Dom Juan de Molière, mise en scène de Macha Makeieff
Dom Juan de Molière, mise en scène de Macha Makeieff
A jardin, une table basse estrade vert d’eau, trois doubles mais étroites portes battantes comme celle des Femmes savantes que Macha Makeieff avait monté (voir Le Théâtre du Blog), portes elle-mêmes héritées du fameux Lapin-Chasseur créé par elle et Jérôme Deschamps. Et au tout début, on voit Sganarelle et Gusman, le frère d’Elvire entrer et sortir sans raison apparente.

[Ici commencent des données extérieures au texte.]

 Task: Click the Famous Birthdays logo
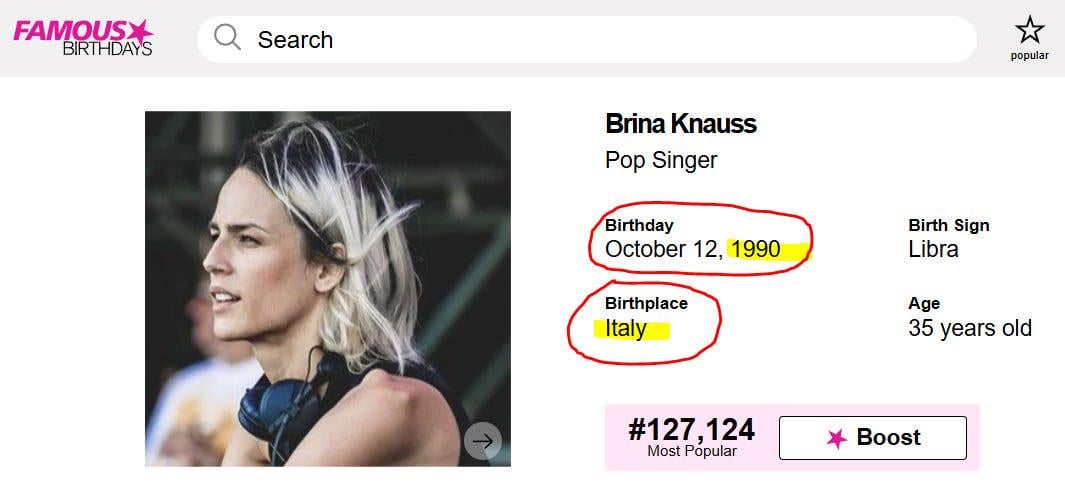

Au centre, une très haute porte-fenêtre donnant sur mur peint qui changera de couleur pendant le spectacle sous des lumières bleue, rouge… Et à cour, une autre porte invisible et secrète dans une paroi couverte de papier peint. Sur le plateau, quelques sièges, un très mince guéridon; au centre du mur, une petite vitrine où est posé un corbeau naturalisé qu’on fera sortir par deux fois comme une menace de mort. En haut, deux fenêtres où un valet noir regarde de temps à autre ce qui se passe en bas avant qu’un rideau ne s’abaisse. Comprenne qui pourra ces effets-gadget. Aussi sur le plateau, un petit tabouret, un mince guéridon noir, ensuite un prie-Dieu tout aussi noir que deux gros cierges allumés et où s’agenouillera Dom Juan. Enfin une grande croix en bois, elle encore aussi noire, descendra des cintres et y remontera quelques minutes après.

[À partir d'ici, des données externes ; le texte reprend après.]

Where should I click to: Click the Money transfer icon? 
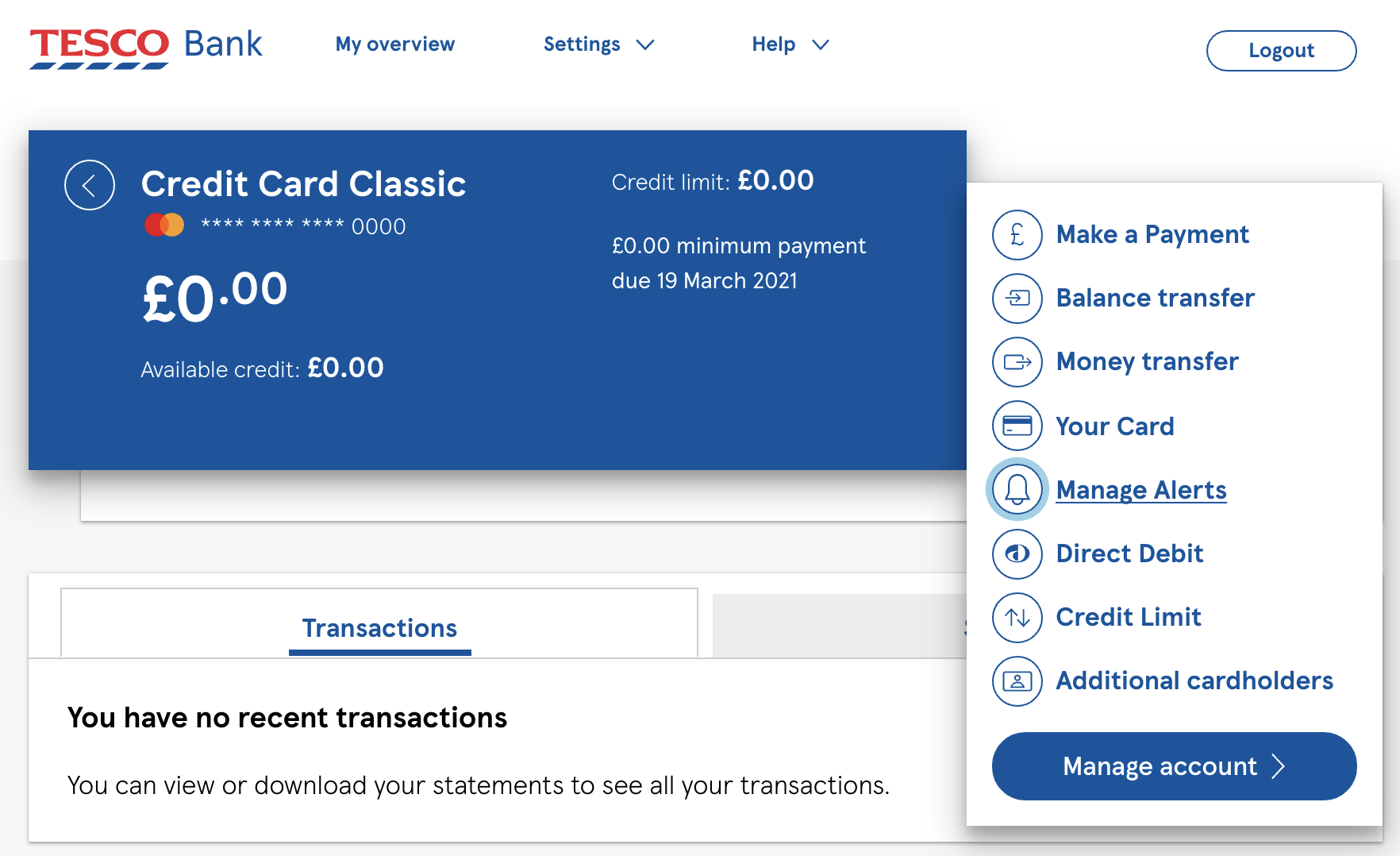[x=1017, y=362]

Cela commence bien mal avec comme une sorte de prologue sur musique rock où Sganarelle entre et sort sans raison par ces portes battantes. L’ensemble manque singulièrement d’unité et de rythme et à vouloir tirer la pièce vers le burlesque, Macha Makeieff semble s’être surtout fait plaisir… Mais comment sur ces bases fausses, cela pourrait-il fonctionner? Les acteurs font leur boulot avec souvent plusieurs rôles mais surjouent. Et la distribution est inégale. Xavier Gallais, imposant physiquement en costume noir, semble ne pas être très à l’aise et, mal dirigé, accentue gestuellement toutes ses répliques ou presque! Pour faire croire davantage à son personnage de séducteur épuisé? Mais Vincent Winterhalter joue avec intelligence et sensibilité ce personnage équivoque de Sganarelle. Tout le temps en scène, il s’impose vite: excellente diction, excellente gestuelle et il reste crédible jusqu’au bout quand affalé sur un vieux fauteuil, il réclame en vain ses gages. Mais dans les deux scènes avec Dom Juan, Irina Solano (Elvire) n’est pas vraiment convaincante.

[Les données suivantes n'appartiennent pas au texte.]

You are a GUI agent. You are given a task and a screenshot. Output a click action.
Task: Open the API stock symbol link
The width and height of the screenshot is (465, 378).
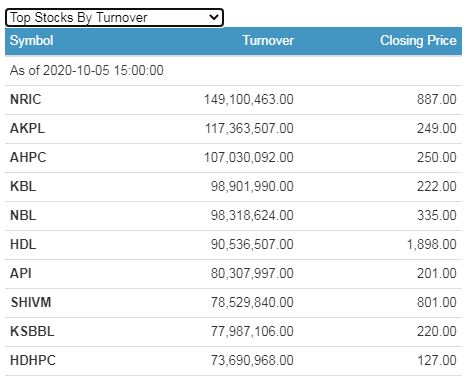click(21, 273)
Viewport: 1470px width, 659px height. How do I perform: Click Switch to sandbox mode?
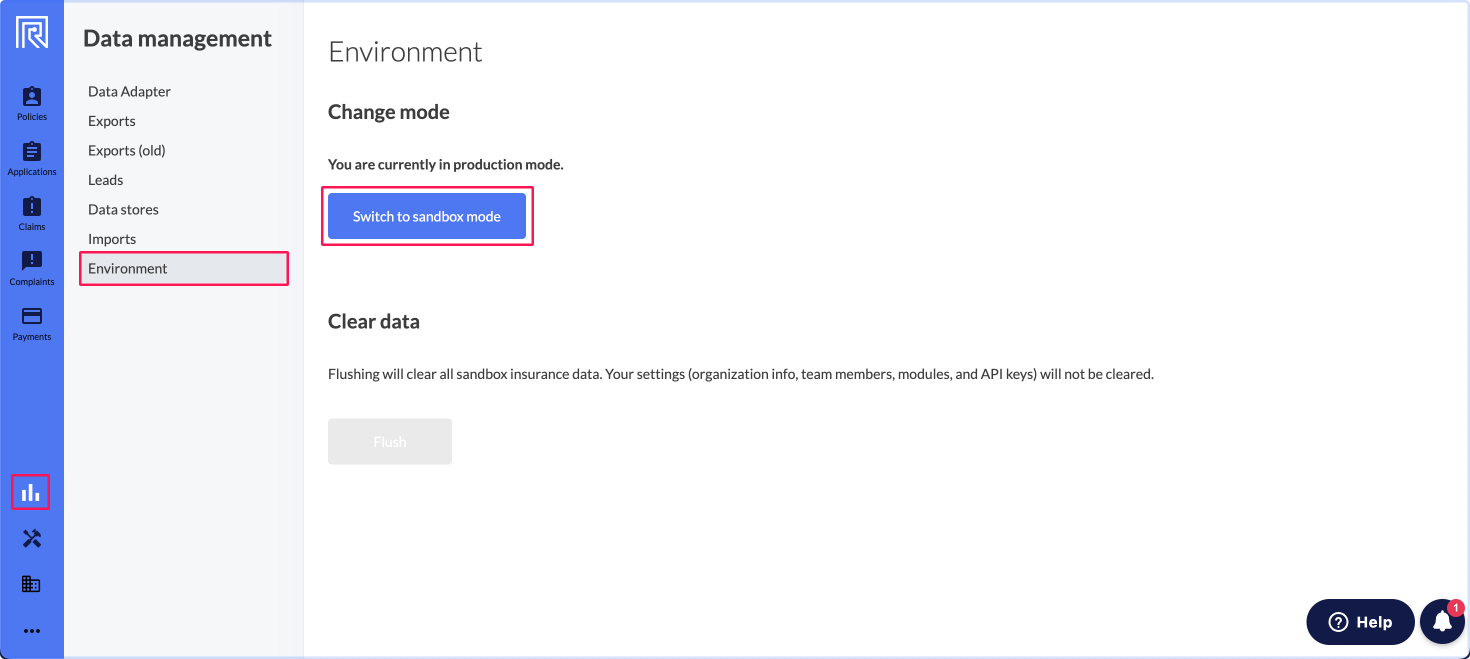click(427, 216)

Que sauver de ces deux heures longuettes où même la fin, avec le Commandeur arrivant chez Dom Juan, est ratée… Le décor sera ensuite appuyé, et sur la scène nue, restera un brasero avec de vraies flammes ( pour évoquer l’enfer?) avec au fond et de dos, les personnages… Ce Dom Juan a un côté sec et démonstratif, du genre: vous allez voir ce que vous allez voir quand je m’empare, moi femme et metteuse en scène reconnue, de cette pièce mythique.
Désolé, Macha, nous n’avons pas vu Dom Juan…mais une sorte d’avatar et de lecture personnelle de la pièce, « avec la représentation d’un personnage poussé vers le mal. Au théâtre, la figure du salaud est une grande et belle figure qui nous intéresse. Elle reste humaine et c’est pour cela qu’elle nous fascine ».
Reste le texte de Molière avec cette langue magnifiquement scandée. Et plus de trois siècles après sa création, nous la savourons à chaque fois avec le même bonheur. Cette mise en scène trop souvent pléonastique de Dom Juan ne fera pas date et quant à » la trace physique, physiologique laissée sur le public » qui importe à Macha Makeieff, que nenni! Dommage et elle avait bien mieux réussi son coup avec Les Femmes savantes... A vous de choisir.